Extracted text:
** BEGIN **

Rather than taking potshots at all and sundry this week, for a change I'd like to spotlight some positive ideas from the Democratic campaign trail. Two encouraging developments deserve both applause and emulation by other Democrats running for office.
The first is a local television ad for the California governor's race, and the second is a campaign tactic ("stunt" would be more accurate) from Democratic House contenders in North Carolina, Kentucky and Ohio.
In California, the "Gropenator" is up for re-election. Democrat Phil Angelides is taking on Governor Arnold Schwarzenegger, and the polls have been swinging back and forth. The latest one from Rasmussen shows Arnie up 47-41, but a poll taken a few weeks earlier had Angelides up by 2 points. Part of this is due to the ad blitz Schwarzenegger has been airing ever since the primary (he had no real primary challenger, so he was able to save his money for general election campaign ads).

** END **

Given material:
** BEGIN **

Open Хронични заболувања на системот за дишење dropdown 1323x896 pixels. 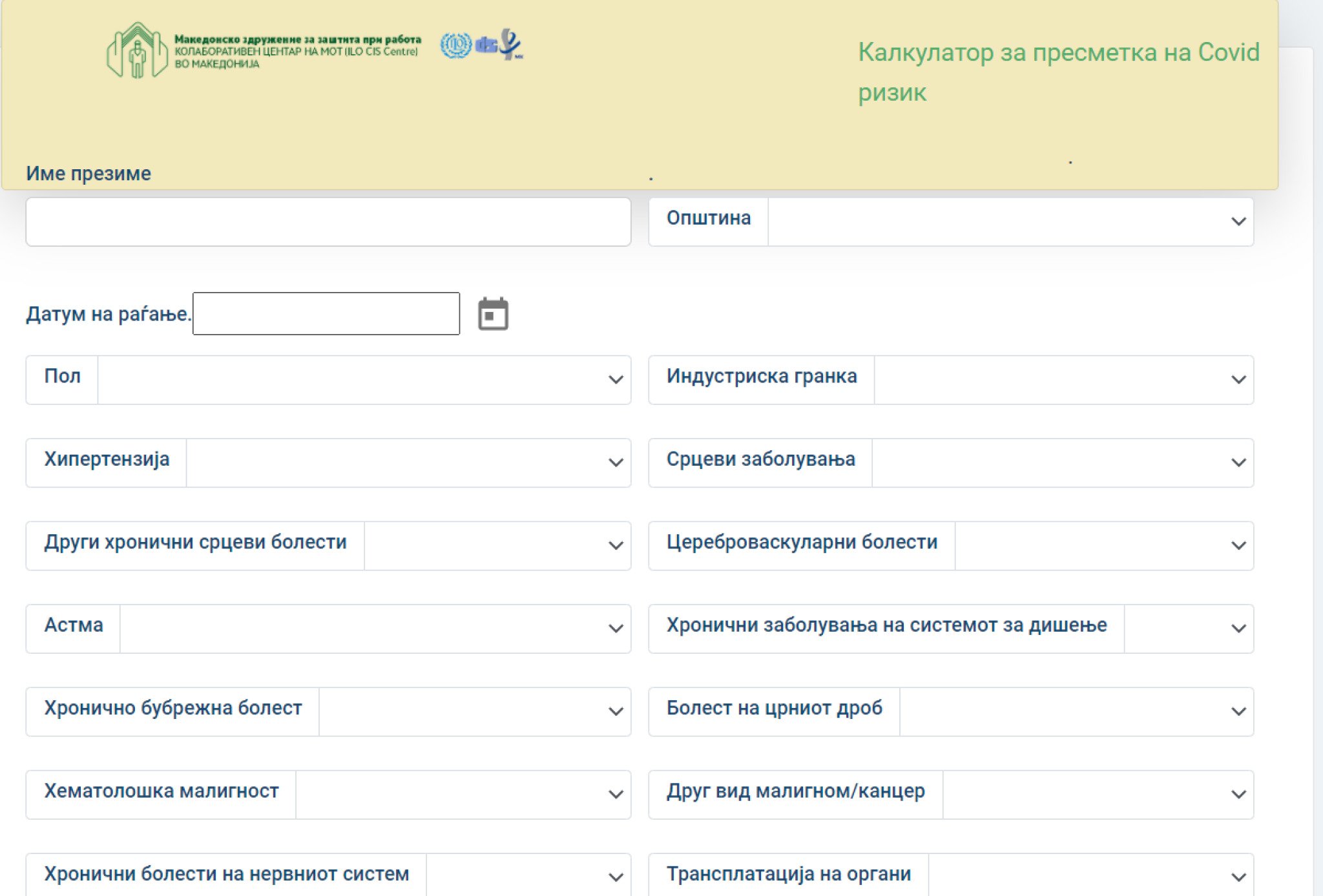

** END **

Exercise task:
Answer these from the campaign column:
1. How many encouraging developments does the column set out to spotlight?
2. In which three states are the Democratic House contenders whose campaign tactic is mentioned running?
3. What margin does the latest Rasmussen poll give Schwarzenegger over Angelides?

Written solution:
1. Two.
2. North Carolina, Kentucky and Ohio.
3. 47-41.